How to add per-endpoint rate limiting in ASP.NET Core 11
A complete guide to per-endpoint rate limiting in ASP.NET Core 11: when to pick fixed window vs sliding window vs token bucket vs concurrency, how RequireRateLimiting and [EnableRateLimiting] differ, partitioning by user or IP, the OnRejected handler, and the distributed deployment pitfall everyone hits.
To rate limit a specific endpoint in ASP.NET Core 11, register a named policy in AddRateLimiter, call app.UseRateLimiter() after routing, and attach the policy to the endpoint with RequireRateLimiting("name") on a minimal API or [EnableRateLimiting("name")] on an MVC action. The runtime ships four built-in algorithms in Microsoft.AspNetCore.RateLimiting: fixed window, sliding window, token bucket, and concurrency. The middleware returns 429 Too Many Requests when a request is rejected and exposes an OnRejected callback for custom responses, including Retry-After.
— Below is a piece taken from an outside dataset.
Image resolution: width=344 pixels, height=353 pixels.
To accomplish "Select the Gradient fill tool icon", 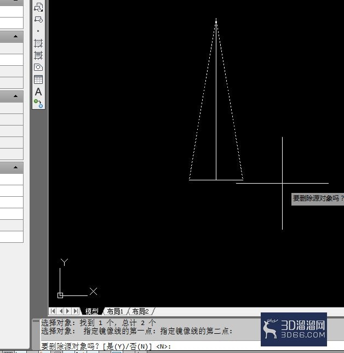I will 38,55.
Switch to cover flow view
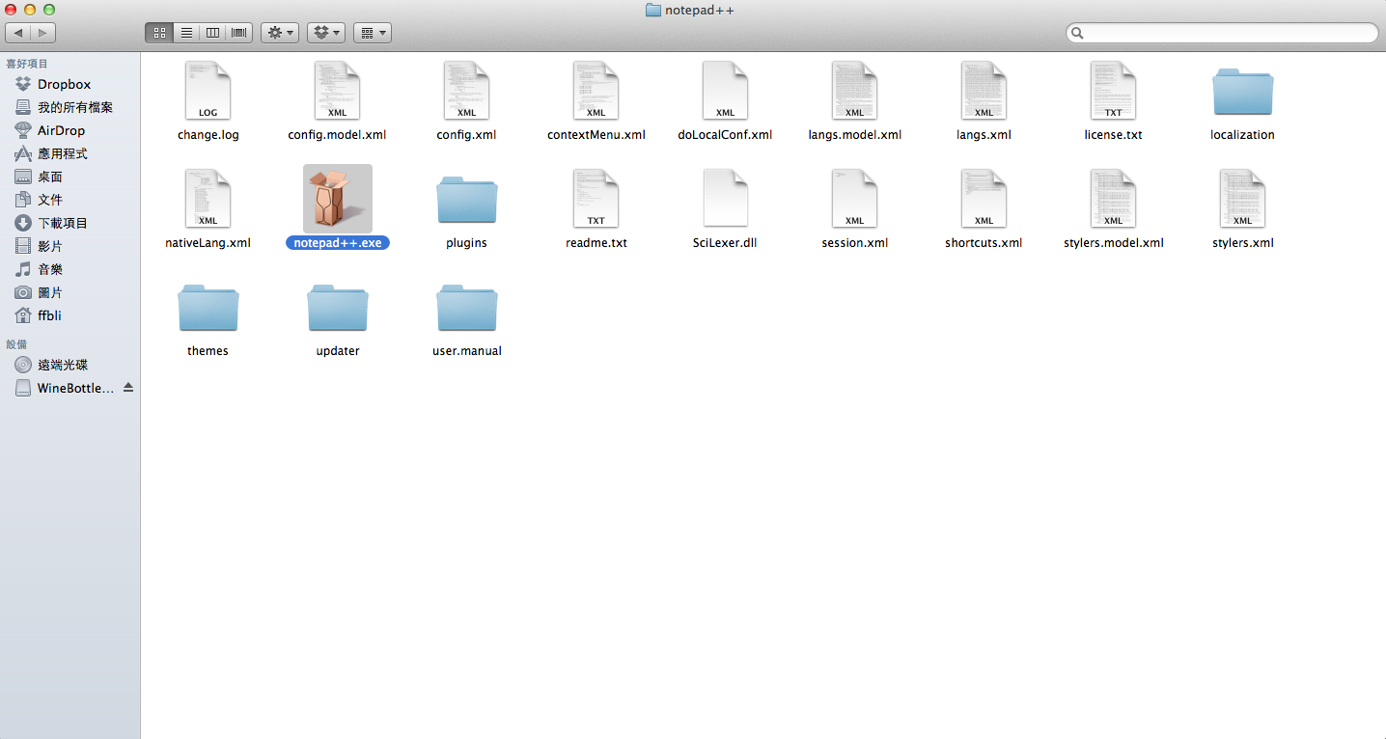Image resolution: width=1386 pixels, height=739 pixels. coord(237,32)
This guide covers .NET 11 preview 3 with C# 14, but the API has been stable since .NET 7 and every code sample compiles unchanged on .NET 8, 9, and 10.
Why “global” rate limiting is rarely what you want
The simplest setup, a single global limiter that drops requests when the whole process is over budget, is appealing for about ten seconds. Then you realise the login endpoint and the static health probe share that budget. A botnet hammering /login will gladly take down /health, and your load balancer will pull the instance out of rotation because the cheap probe started returning 429s.
Per-endpoint limiting fixes that. Each endpoint declares its own policy with limits tuned to its actual cost: /login gets a tight per-IP token bucket, /api/search gets a generous sliding window, the file-upload endpoint gets a concurrency limiter, and /health gets nothing. The global limiter, if you keep one, becomes a backstop for protocol-level abuse rather than the primary defense.
The Microsoft.AspNetCore.RateLimiting middleware was promoted out of preview in .NET 7 and has only had quality-of-life refinements since. It is a first-class part of the framework in .NET 11, with no extra NuGet package to install.
The minimal Program.cs
Here is the smallest setup that adds two distinct per-endpoint policies, applies one to a minimal API endpoint, and lets the rest of the app run unthrottled.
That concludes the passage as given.